--- START ---
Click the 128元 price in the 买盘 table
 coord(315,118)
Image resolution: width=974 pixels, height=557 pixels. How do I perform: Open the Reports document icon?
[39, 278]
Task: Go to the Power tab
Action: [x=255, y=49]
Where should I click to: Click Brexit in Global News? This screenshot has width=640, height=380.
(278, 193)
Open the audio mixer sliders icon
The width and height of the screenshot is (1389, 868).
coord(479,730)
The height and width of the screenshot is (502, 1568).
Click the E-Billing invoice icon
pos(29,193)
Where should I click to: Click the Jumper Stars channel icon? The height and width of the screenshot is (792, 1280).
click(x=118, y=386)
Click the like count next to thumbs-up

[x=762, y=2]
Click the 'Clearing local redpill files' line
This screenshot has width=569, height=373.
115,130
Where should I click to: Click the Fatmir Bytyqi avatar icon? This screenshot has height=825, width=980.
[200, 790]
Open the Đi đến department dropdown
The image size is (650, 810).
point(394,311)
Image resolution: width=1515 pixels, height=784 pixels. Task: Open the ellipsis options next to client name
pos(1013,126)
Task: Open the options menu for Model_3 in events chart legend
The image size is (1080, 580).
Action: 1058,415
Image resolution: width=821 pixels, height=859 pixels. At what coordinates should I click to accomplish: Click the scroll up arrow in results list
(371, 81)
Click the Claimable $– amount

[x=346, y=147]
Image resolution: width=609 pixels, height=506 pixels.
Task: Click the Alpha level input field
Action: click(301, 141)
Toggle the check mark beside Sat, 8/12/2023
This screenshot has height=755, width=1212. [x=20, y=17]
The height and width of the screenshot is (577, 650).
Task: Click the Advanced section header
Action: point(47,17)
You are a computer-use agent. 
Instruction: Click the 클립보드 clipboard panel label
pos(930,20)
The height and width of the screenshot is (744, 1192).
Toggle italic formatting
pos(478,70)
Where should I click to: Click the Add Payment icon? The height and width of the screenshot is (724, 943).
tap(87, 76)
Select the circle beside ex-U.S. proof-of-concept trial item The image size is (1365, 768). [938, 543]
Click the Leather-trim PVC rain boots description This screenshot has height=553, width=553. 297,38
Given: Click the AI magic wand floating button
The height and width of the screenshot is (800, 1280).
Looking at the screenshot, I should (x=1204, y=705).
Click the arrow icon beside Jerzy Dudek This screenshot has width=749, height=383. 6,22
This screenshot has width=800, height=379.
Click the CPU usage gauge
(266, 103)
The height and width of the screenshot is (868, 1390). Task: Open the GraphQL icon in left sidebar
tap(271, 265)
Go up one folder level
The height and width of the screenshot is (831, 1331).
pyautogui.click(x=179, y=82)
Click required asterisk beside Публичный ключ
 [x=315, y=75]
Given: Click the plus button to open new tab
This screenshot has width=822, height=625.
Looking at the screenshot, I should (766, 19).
--- END ---
— Assignment —
Only lines containing "Given" belong in the answer; copy every such line from the records.

— Written reply —
Given: Click the AI magic wand floating button
Given: Click the plus button to open new tab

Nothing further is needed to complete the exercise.